Raimon was born in Xàtiva in the province of Valencia, Spain on December 2, 1940, at el carrer Blanc (White Street), which he references in some songs. In his youth he worked for several years as a radio broadcaster in his hometown, absorbing the music of artists as diverse as Juliette Gréco, The Platters, and Juanito Valderrama.

At age 21, he moved to Valencia in order to study history. It was there that he discovered Catalan culture, and read writers such as Ausiàs March, Salvador Espriu, Josep Pla, and Joan Fuster, among others. Prior to this, however, he had already written his first song, Al vent (To the wind).

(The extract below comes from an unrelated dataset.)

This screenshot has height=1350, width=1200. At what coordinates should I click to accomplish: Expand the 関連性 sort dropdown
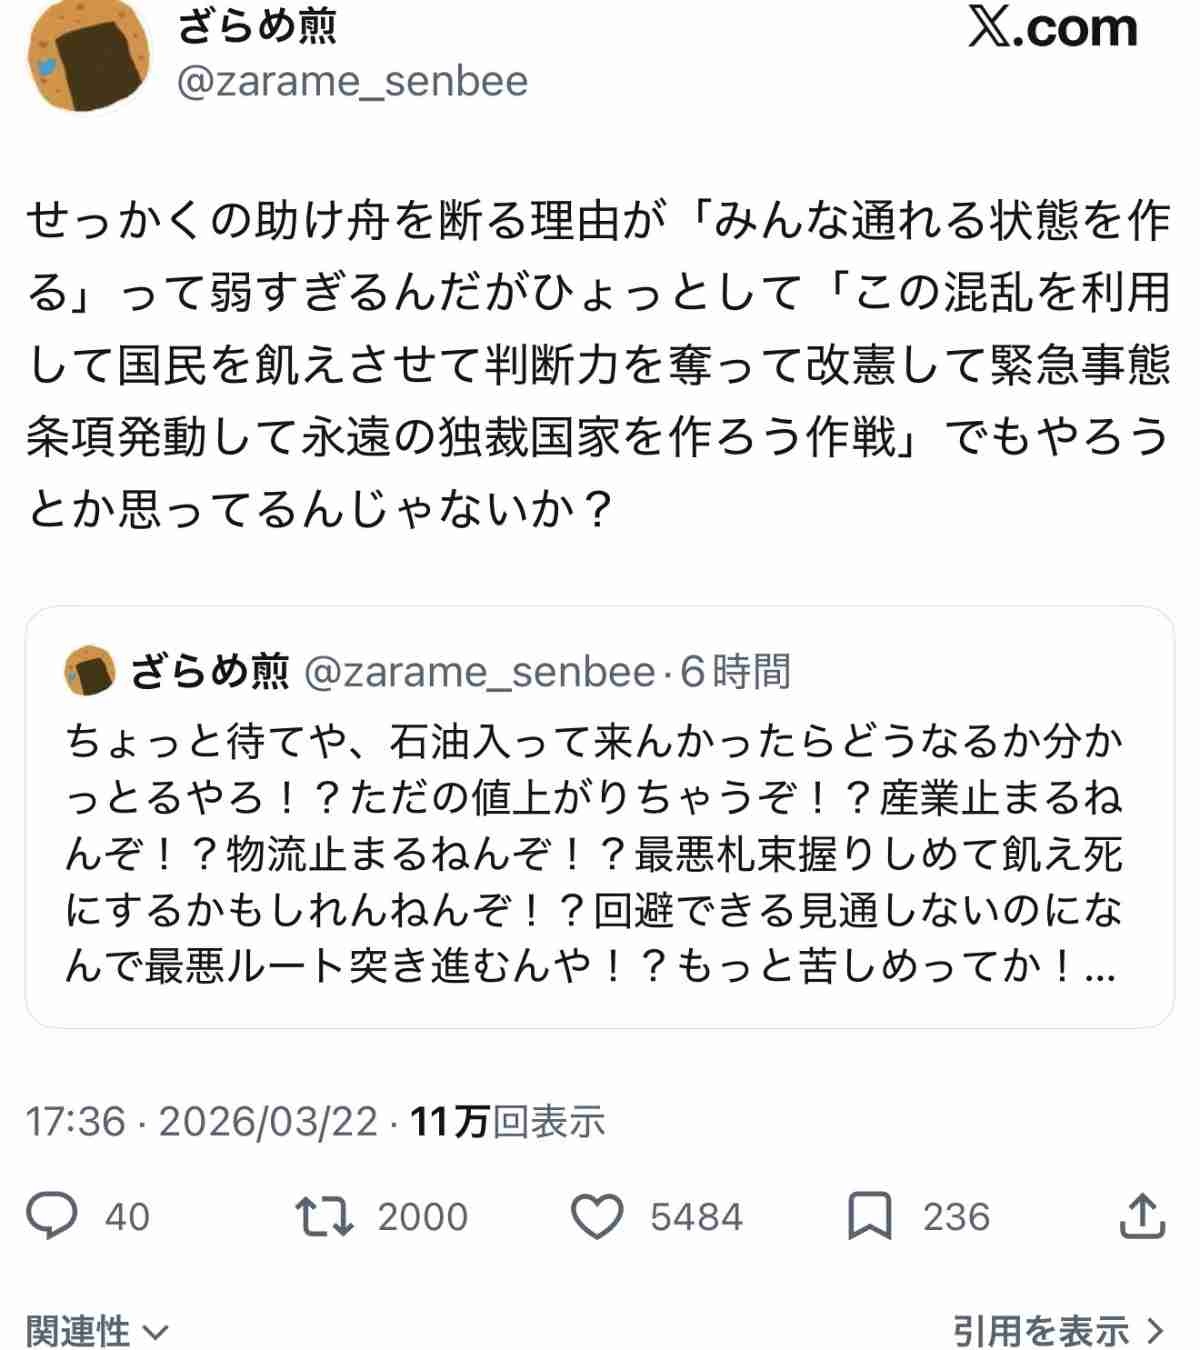click(97, 1331)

In 1962, Raimon made his first public appearance at a literary prize ceremony. A little later, after entering a contest in Castelló, where Els Setze Jutges participated, he sang for them. Josep Maria Espinàs was impressed and invited him to Barcelona for the Fòrum Vergés. His success was immediate. Raimon surprised with the form and content of his songs. His urgent texts spoke of a rebellious existentialism; his style departed from the "French style" of Els Setze Jutges and offered a vision of the world tied not to the life of the Barcelona bourgeois in which musicians like Espinàs, Delfí Abella, and Enric Barbat lived, but rather to the Valencian working classes. His first EP appeared quickly on Catalan record label Edigsa in 1963; it included the songs Al vent, Som, La pedra, and A colps, and became a great sales success.

The dictatorial era[edit]

During this period of success, he received a surprising proposal: to sing at the Festival de la Canción Mediterránea with a song in Catalan. Initially reticent, Raimon eventually accepted "per voluntat de servei al país i a la llengua" (as an act of service to the country and the language). Raimon, without a guitar, sang, together with Salomé, who gave a feminine interpretation of the love song Se'n va anar by Josep Maria Andreu and Lleó Borrell. The song, voted by the public, won first prize. From that moment, Catalan song, considered up to then a minority phenomenon of little consequence, began to receive the attention of the censors and of the institutions of the Franquistas, with the host of prohibitions that accompanied them.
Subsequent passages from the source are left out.